Problem to solve => Rewrite the listing below with every occurrence of "GUI agent" swapped for "screen-control agent", leaving the rest unchanged.

Exercise inputs =>

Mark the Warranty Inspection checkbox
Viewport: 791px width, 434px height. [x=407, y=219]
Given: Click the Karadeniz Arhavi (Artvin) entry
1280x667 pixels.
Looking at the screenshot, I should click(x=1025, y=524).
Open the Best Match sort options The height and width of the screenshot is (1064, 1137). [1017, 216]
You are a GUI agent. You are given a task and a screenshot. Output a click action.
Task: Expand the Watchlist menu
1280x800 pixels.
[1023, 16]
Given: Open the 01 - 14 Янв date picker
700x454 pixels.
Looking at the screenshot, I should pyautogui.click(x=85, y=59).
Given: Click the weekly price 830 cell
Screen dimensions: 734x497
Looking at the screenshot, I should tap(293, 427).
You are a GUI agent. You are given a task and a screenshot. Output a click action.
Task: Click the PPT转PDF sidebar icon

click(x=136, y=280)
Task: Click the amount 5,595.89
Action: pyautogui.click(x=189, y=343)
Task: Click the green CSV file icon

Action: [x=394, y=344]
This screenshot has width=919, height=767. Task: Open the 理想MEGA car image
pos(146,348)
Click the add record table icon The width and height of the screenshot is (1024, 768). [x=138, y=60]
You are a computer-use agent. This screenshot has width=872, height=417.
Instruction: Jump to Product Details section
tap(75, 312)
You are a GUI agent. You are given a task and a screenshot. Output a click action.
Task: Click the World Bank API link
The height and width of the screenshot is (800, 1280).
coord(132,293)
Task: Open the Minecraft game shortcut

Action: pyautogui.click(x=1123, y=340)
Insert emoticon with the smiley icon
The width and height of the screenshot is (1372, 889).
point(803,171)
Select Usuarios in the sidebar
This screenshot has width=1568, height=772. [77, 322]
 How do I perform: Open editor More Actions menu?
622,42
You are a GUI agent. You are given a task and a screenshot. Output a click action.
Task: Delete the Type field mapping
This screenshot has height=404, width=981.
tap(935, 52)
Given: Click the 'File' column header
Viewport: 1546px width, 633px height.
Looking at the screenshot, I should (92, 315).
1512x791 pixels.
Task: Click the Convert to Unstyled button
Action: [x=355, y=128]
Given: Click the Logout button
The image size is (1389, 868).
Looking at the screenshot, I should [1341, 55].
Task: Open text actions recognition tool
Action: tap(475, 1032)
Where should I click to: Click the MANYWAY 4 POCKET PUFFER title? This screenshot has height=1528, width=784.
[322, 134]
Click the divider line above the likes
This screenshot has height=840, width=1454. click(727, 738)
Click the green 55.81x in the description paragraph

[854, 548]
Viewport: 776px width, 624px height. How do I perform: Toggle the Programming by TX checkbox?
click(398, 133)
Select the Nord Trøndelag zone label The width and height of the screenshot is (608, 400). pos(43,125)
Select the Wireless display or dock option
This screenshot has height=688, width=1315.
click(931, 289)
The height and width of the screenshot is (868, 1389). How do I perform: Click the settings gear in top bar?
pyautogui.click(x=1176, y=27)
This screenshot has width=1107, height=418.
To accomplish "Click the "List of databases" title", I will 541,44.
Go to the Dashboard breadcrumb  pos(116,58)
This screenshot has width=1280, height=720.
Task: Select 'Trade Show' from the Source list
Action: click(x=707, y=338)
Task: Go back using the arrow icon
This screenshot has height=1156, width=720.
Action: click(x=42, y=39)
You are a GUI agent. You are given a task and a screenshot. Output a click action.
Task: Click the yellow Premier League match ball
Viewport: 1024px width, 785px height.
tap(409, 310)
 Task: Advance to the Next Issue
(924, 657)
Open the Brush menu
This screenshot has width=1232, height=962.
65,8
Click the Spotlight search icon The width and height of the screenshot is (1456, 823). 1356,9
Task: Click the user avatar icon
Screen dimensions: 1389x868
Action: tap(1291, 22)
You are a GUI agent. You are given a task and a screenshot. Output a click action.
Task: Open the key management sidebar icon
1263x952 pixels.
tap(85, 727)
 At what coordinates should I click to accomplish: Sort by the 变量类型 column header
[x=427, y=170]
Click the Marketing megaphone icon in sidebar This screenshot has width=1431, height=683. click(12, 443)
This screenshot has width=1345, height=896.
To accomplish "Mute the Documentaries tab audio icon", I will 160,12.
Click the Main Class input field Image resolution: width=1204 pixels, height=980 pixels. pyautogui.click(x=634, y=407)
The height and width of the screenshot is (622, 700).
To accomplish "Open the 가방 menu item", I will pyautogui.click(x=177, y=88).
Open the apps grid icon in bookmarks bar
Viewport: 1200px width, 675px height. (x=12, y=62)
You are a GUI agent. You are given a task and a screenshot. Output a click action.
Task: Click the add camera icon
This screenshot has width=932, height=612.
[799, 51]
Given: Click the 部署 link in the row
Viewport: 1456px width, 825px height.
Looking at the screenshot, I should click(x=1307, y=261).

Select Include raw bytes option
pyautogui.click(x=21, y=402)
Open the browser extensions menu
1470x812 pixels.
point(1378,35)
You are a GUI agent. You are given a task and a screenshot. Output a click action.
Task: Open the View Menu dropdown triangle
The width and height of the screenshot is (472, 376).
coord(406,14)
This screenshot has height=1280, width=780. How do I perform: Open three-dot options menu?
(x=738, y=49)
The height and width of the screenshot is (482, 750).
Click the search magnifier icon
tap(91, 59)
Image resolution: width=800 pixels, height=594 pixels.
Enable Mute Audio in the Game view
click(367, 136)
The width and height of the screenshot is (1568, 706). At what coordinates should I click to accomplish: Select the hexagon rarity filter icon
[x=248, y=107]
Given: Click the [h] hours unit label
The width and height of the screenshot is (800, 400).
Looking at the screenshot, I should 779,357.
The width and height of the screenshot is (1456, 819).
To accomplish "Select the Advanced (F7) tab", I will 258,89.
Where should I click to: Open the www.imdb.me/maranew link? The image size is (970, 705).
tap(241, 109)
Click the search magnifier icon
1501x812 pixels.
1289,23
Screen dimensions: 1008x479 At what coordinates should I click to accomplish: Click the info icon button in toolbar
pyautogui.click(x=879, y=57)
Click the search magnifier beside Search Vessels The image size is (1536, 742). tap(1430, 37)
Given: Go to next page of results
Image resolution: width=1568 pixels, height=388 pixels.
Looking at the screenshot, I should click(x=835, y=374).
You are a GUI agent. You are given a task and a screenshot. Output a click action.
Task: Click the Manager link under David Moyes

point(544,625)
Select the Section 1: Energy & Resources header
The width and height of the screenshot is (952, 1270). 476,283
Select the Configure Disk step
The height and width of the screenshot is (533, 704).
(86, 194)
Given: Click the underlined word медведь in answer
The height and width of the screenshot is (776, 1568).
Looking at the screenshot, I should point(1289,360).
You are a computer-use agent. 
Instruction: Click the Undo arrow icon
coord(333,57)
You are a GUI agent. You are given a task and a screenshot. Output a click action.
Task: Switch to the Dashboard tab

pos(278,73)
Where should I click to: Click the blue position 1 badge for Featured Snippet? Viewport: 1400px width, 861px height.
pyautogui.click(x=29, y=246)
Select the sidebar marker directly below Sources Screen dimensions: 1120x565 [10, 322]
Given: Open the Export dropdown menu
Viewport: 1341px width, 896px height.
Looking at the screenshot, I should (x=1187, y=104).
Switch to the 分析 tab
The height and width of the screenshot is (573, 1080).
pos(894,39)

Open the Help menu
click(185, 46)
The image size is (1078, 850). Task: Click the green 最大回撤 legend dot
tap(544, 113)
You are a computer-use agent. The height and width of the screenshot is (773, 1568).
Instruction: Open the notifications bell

Task result =>
Mark the Warranty Inspection checkbox
Viewport: 791px width, 434px height. [x=407, y=219]
Given: Click the Karadeniz Arhavi (Artvin) entry
1280x667 pixels.
Looking at the screenshot, I should click(x=1025, y=524).
Open the Best Match sort options The height and width of the screenshot is (1064, 1137). [1017, 216]
You are a screen-control agent. You are given a task and a screenshot. Output a click action.
Task: Expand the Watchlist menu
1280x800 pixels.
[1023, 16]
Given: Open the 01 - 14 Янв date picker
700x454 pixels.
Looking at the screenshot, I should pyautogui.click(x=85, y=59).
Given: Click the weekly price 830 cell
Screen dimensions: 734x497
Looking at the screenshot, I should tap(293, 427).
You are a screen-control agent. You are given a task and a screenshot. Output a click action.
Task: Click the PPT转PDF sidebar icon

click(x=136, y=280)
Task: Click the amount 5,595.89
Action: pyautogui.click(x=189, y=343)
Task: Click the green CSV file icon

Action: [x=394, y=344]
This screenshot has width=919, height=767. Task: Open the 理想MEGA car image
pos(146,348)
Click the add record table icon The width and height of the screenshot is (1024, 768). [x=138, y=60]
You are a computer-use agent. This screenshot has width=872, height=417.
Instruction: Jump to Product Details section
tap(75, 312)
You are a screen-control agent. You are given a task and a screenshot. Output a click action.
Task: Click the World Bank API link
The height and width of the screenshot is (800, 1280).
coord(132,293)
Task: Open the Minecraft game shortcut

Action: pyautogui.click(x=1123, y=340)
Insert emoticon with the smiley icon
The width and height of the screenshot is (1372, 889).
point(803,171)
Select Usuarios in the sidebar
This screenshot has width=1568, height=772. [77, 322]
 How do I perform: Open editor More Actions menu?
622,42
You are a screen-control agent. You are given a task and a screenshot. Output a click action.
Task: Delete the Type field mapping
This screenshot has height=404, width=981.
tap(935, 52)
Given: Click the 'File' column header
Viewport: 1546px width, 633px height.
Looking at the screenshot, I should (92, 315).
1512x791 pixels.
Task: Click the Convert to Unstyled button
Action: [x=355, y=128]
Given: Click the Logout button
The image size is (1389, 868).
Looking at the screenshot, I should [1341, 55].
Task: Open text actions recognition tool
Action: tap(475, 1032)
Where should I click to: Click the MANYWAY 4 POCKET PUFFER title? This screenshot has height=1528, width=784.
[322, 134]
Click the divider line above the likes
This screenshot has height=840, width=1454. click(727, 738)
Click the green 55.81x in the description paragraph

[854, 548]
Viewport: 776px width, 624px height. How do I perform: Toggle the Programming by TX checkbox?
click(398, 133)
Select the Nord Trøndelag zone label The width and height of the screenshot is (608, 400). pos(43,125)
Select the Wireless display or dock option
This screenshot has height=688, width=1315.
click(931, 289)
The height and width of the screenshot is (868, 1389). How do I perform: Click the settings gear in top bar?
pyautogui.click(x=1176, y=27)
This screenshot has width=1107, height=418.
To accomplish "Click the "List of databases" title", I will 541,44.
Go to the Dashboard breadcrumb  pos(116,58)
This screenshot has width=1280, height=720.
Task: Select 'Trade Show' from the Source list
Action: click(x=707, y=338)
Task: Go back using the arrow icon
This screenshot has height=1156, width=720.
Action: click(x=42, y=39)
You are a screen-control agent. You are given a task and a screenshot. Output a click action.
Task: Click the yellow Premier League match ball
Viewport: 1024px width, 785px height.
tap(409, 310)
 Task: Advance to the Next Issue
(924, 657)
Open the Brush menu
This screenshot has width=1232, height=962.
65,8
Click the Spotlight search icon The width and height of the screenshot is (1456, 823). 1356,9
Task: Click the user avatar icon
Screen dimensions: 1389x868
Action: tap(1291, 22)
You are a screen-control agent. You are given a task and a screenshot. Output a click action.
Task: Open the key management sidebar icon
1263x952 pixels.
tap(85, 727)
 At what coordinates should I click to accomplish: Sort by the 变量类型 column header
[x=427, y=170]
Click the Marketing megaphone icon in sidebar This screenshot has width=1431, height=683. click(12, 443)
This screenshot has width=1345, height=896.
To accomplish "Mute the Documentaries tab audio icon", I will 160,12.
Click the Main Class input field Image resolution: width=1204 pixels, height=980 pixels. pyautogui.click(x=634, y=407)
The height and width of the screenshot is (622, 700).
To accomplish "Open the 가방 menu item", I will pyautogui.click(x=177, y=88).
Open the apps grid icon in bookmarks bar
Viewport: 1200px width, 675px height. (x=12, y=62)
You are a screen-control agent. You are given a task and a screenshot. Output a click action.
Task: Click the add camera icon
This screenshot has width=932, height=612.
[799, 51]
Given: Click the 部署 link in the row
Viewport: 1456px width, 825px height.
Looking at the screenshot, I should click(x=1307, y=261).

Select Include raw bytes option
pyautogui.click(x=21, y=402)
Open the browser extensions menu
1470x812 pixels.
point(1378,35)
You are a screen-control agent. You are given a task and a screenshot. Output a click action.
Task: Open the View Menu dropdown triangle
The width and height of the screenshot is (472, 376).
coord(406,14)
This screenshot has height=1280, width=780. How do I perform: Open three-dot options menu?
(x=738, y=49)
The height and width of the screenshot is (482, 750).
Click the search magnifier icon
tap(91, 59)
Image resolution: width=800 pixels, height=594 pixels.
Enable Mute Audio in the Game view
click(367, 136)
The width and height of the screenshot is (1568, 706). At what coordinates should I click to accomplish: Select the hexagon rarity filter icon
[x=248, y=107]
Given: Click the [h] hours unit label
The width and height of the screenshot is (800, 400).
Looking at the screenshot, I should 779,357.
The width and height of the screenshot is (1456, 819).
To accomplish "Select the Advanced (F7) tab", I will 258,89.
Where should I click to: Open the www.imdb.me/maranew link? The image size is (970, 705).
tap(241, 109)
Click the search magnifier icon
1501x812 pixels.
1289,23
Screen dimensions: 1008x479 At what coordinates should I click to accomplish: Click the info icon button in toolbar
pyautogui.click(x=879, y=57)
Click the search magnifier beside Search Vessels The image size is (1536, 742). tap(1430, 37)
Given: Go to next page of results
Image resolution: width=1568 pixels, height=388 pixels.
Looking at the screenshot, I should click(x=835, y=374).
You are a screen-control agent. You are given a task and a screenshot. Output a click action.
Task: Click the Manager link under David Moyes

point(544,625)
Select the Section 1: Energy & Resources header
The width and height of the screenshot is (952, 1270). 476,283
Select the Configure Disk step
The height and width of the screenshot is (533, 704).
(86, 194)
Given: Click the underlined word медведь in answer
The height and width of the screenshot is (776, 1568).
Looking at the screenshot, I should point(1289,360).
You are a computer-use agent. 
Instruction: Click the Undo arrow icon
coord(333,57)
You are a screen-control agent. You are given a task and a screenshot. Output a click action.
Task: Switch to the Dashboard tab

pos(278,73)
Where should I click to: Click the blue position 1 badge for Featured Snippet? Viewport: 1400px width, 861px height.
pyautogui.click(x=29, y=246)
Select the sidebar marker directly below Sources Screen dimensions: 1120x565 [10, 322]
Given: Open the Export dropdown menu
Viewport: 1341px width, 896px height.
Looking at the screenshot, I should (x=1187, y=104).
Switch to the 分析 tab
The height and width of the screenshot is (573, 1080).
pos(894,39)

Open the Help menu
click(185, 46)
The image size is (1078, 850). Task: Click the green 最大回撤 legend dot
tap(544, 113)
You are a computer-use agent. The height and width of the screenshot is (773, 1568).
Instruction: Open the notifications bell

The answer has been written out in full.